From a “serious” photographer’s perspective I know what you are thinking, you just can’t compare a digital full frame sensor, or even an APS-C sized sensor, with the microscopic sensor of an iPhone. And you are correct. I’m not. I’m comparing my own walk through years of equipment purchases with the fact that I have now come to the point now where I no longer consider the big bulky expensive DSLR to be a required tool for the serious photographer, or at least for this photographer, who is serious about his work.

And while the iPhone may never kill off the DSLR, it has decimated the point-n-shoot market, and continues to make big strides in little packages. Just peruse Flickr and look at the trends of uploads. Perhaps Flickr isn’t the best example but I always enjoy flipping through the “top” camera images to see the trends in camera usage. Yes, maybe 500px is a better place to look for the more serious photographer, but their stats aren’t quite up to date for an equal comparison, and any way you look statistically at the argument right now it’s flawed, but consumer equipment on mobile devices is staggering.

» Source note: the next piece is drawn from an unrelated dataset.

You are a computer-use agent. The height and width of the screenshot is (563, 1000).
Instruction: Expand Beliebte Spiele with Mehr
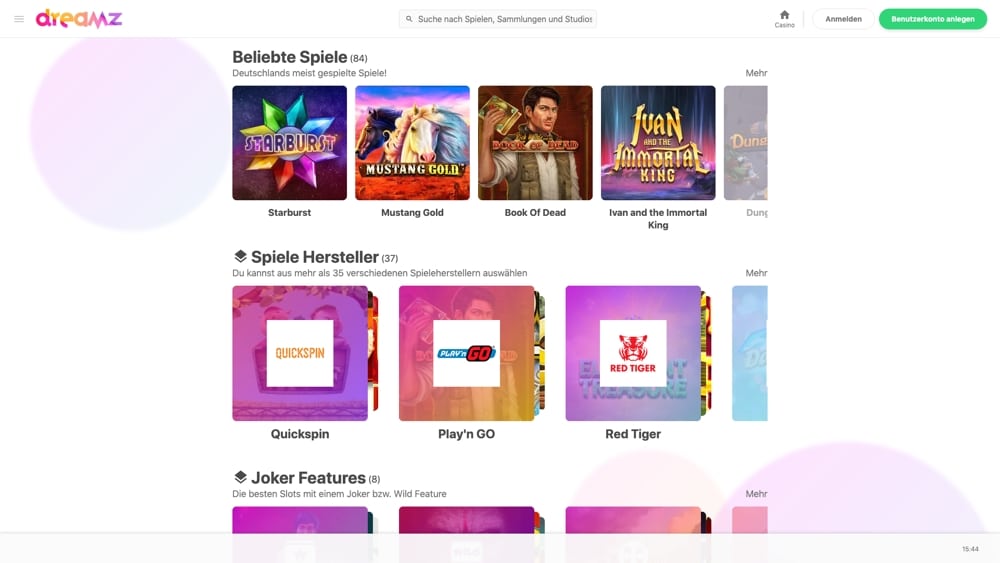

Top 5 Cameras for Users on Flickr
Top 5 Cameras for Users on Flickr

Nikon and Canon aside, companies are continuing to think outside the box when it comes to capturing light, and that’s a great thing for consumers. Advancements like Light.co who just released their handheld 52mp 10 sensor point-n-shoot to Apple, maybe Samsung, even Fujifilm to some extent, have changed photography from the few who can (try to) afford big glass and new DSLR’s over and over again, to being completely and totally ubiquitous. In the past 10 years, this change has completely rearranged my thinking about the tools I carry as a photographer.

I’ve been shooting since 1984, and shooting seriously since about 1996 when I started studying photography in college. I made the transition from instant film in the 80’s to 35mm film in the 90’s to digital in 2000 (with a rinky-dink 1mp digital HP point-n-shoot. I was just so excited to be shooting digital I got the first digital camera I could find and afford).

Without getting too much into the technical aspect of image sensors and how many pixels get packed into something on the order of the 1/3.6in (or 3.99mm x 7.21) size sensor of my iPhone 7 Plus, it’s obviously a much smaller sensor than a 35mm full frame sensor. For me, it’s finally come to the point where it doesn’t have to. The results you can get with the iPhone today are well worthy to be called another photographic tool in the camera bag of a serious photographer. The colors have rich tones with little noise. The dynamic range improves all the time, and the editing tools have even moved to more advanced modes including RAW.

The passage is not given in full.